The U.S. Embassy in Beijing, along with four U.S. consulates general across China, is opening on Saturdays over the next few weeks to accommodate thousands of Chinese travelers seeking visas to visit the United States.

Trade, commerce, people-to-people exchanges, and tourism between China and the United States have grown dramatically over the past couple years. In 2009, U.S. consulates in China issued more than 487,000 visas to Chinese travelers. Sixty-six percent of these visas were for business and tourism. Growth in 2010 has been even more dramatic. China’s 2010 visa load is up 28 percent over the same period last year.

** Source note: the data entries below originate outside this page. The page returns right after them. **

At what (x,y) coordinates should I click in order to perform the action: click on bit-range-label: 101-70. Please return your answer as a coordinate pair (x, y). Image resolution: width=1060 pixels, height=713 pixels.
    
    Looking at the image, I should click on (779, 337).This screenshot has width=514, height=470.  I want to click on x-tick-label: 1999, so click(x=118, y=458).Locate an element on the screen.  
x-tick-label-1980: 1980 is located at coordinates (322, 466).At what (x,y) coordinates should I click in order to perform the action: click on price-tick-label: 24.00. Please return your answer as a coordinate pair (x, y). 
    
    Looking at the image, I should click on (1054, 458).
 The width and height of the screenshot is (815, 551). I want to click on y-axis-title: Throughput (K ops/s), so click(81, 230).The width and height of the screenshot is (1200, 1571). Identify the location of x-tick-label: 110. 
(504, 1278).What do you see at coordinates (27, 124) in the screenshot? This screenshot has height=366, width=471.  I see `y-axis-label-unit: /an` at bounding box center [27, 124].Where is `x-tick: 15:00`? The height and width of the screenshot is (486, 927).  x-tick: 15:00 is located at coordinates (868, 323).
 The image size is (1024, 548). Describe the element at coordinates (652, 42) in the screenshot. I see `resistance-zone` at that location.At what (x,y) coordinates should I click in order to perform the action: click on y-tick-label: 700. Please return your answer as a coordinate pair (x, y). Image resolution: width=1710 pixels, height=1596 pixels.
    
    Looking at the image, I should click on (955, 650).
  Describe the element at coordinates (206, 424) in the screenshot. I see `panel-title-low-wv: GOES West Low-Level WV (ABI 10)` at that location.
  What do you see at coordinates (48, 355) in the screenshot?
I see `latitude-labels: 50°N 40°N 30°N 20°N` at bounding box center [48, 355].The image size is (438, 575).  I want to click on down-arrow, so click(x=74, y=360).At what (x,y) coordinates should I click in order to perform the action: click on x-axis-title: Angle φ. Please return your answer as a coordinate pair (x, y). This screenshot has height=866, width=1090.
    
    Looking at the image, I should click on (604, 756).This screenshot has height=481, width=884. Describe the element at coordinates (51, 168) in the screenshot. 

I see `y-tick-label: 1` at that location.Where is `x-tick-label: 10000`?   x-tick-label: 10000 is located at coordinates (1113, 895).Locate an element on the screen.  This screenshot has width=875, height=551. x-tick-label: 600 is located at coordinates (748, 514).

“We’re excited about the extraordinary growth in visa demand in China and what it means for our countries’ deepening economic and interpersonal relationship,” said Janice Jacobs, Assistant Secretary of State for Consular Affairs. “We expect this trend to continue and are actively increasing staffing in our Embassy and consulates. We also introduced new technologies to improve our efficiency while providing more convenient procedures for applicants.”

“While we’re pleased about increased Chinese interest in traveling to the United States, we are not pleased by the increased wait times for a visa appointment,” observed U.S. Ambassador to China Jon Huntsman, Jr. “We applaud the efforts of our Consular staff and the Bureau of Consular Affairs to think creatively and boost resources to help clear the backlog. I witnessed our team’s dedication when I visited the Consular Section last week.”

This author applauds the efforts of the US Embassies and Consulates in China. The attitude taken toward the backlog of pending applications in China is similar to the attitude taken by the US Embassy in Bangkok regarding the backlog arising from recent unrest in the city. In Thailand, this author is pleased to have been witness to the exceptionally diligent efforts of the Consular Officers and support staff at the US Consulate in Bangkok as they cleared a rather large caseload which arose as a result of the extended closure of the Post due to the protests that broke out in the district in which the Post is located.

Although the US Immigration process can be rather cumbersome, it is nice to see that officers in the Department of State are taking active measures to creatively and efficiently deal with what could be viewed by others as an overwhelming work load.